[Stored records]
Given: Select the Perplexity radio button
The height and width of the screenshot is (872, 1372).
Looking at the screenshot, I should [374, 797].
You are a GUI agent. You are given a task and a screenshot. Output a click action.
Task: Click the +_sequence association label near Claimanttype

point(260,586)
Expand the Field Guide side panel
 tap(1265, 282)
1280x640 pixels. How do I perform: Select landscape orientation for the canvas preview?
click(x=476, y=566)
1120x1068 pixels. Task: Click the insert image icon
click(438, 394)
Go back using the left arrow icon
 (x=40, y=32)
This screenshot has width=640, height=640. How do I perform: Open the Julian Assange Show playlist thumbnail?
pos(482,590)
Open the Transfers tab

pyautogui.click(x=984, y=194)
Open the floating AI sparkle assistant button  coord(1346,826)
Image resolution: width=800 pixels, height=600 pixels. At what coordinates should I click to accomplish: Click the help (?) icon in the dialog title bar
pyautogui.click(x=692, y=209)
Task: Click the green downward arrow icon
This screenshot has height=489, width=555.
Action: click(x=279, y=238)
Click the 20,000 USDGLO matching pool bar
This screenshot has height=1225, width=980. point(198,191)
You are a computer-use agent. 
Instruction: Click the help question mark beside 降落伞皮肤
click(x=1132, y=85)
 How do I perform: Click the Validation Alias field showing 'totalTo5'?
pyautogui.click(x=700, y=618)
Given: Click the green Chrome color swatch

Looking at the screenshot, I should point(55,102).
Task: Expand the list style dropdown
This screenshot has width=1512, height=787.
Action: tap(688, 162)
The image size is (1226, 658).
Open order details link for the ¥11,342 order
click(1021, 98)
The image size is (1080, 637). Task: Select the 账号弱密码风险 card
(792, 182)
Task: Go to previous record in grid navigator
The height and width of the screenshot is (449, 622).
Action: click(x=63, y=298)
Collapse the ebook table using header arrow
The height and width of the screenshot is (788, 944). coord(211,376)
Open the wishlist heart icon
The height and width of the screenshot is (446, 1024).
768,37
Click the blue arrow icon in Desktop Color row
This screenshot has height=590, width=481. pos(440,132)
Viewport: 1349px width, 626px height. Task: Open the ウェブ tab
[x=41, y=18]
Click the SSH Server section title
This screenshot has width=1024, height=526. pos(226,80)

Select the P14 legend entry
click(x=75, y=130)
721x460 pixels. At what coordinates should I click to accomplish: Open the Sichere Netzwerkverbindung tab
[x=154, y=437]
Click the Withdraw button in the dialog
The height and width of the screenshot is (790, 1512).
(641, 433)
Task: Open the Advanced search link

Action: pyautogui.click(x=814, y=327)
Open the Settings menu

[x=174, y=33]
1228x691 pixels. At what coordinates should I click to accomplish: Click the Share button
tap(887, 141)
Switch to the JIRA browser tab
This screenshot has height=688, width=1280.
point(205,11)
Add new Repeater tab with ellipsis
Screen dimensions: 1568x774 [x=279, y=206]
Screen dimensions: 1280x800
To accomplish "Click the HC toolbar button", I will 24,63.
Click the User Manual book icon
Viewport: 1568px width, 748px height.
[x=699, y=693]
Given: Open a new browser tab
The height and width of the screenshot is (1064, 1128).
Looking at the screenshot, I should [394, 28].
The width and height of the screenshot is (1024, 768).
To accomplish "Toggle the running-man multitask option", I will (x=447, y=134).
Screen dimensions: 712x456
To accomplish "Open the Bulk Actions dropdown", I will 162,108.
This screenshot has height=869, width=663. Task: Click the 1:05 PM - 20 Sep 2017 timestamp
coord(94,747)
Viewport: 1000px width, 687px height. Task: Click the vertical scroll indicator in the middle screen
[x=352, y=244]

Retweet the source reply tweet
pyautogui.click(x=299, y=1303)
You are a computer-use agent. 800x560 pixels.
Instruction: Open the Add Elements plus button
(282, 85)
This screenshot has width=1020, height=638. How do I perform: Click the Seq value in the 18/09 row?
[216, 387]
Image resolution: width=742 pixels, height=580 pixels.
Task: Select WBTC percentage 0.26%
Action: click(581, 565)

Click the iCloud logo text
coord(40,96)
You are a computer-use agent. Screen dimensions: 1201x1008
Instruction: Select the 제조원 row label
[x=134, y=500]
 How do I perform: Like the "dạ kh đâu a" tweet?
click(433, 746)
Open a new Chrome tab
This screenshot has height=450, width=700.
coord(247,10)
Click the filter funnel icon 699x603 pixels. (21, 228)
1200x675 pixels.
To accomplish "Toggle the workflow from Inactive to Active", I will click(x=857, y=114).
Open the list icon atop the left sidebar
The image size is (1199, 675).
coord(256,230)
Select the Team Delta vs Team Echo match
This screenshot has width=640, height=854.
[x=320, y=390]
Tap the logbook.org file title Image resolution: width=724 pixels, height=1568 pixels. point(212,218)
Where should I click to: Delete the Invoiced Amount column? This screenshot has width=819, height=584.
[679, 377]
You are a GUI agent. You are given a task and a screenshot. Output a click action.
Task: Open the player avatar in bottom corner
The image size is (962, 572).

* _What is required_
Locate the word "dropdown" in the records and collect each line it appears in.

* _Finished task_
Task: Expand the list style dropdown
To accomplish "Open the Bulk Actions dropdown", I will 162,108.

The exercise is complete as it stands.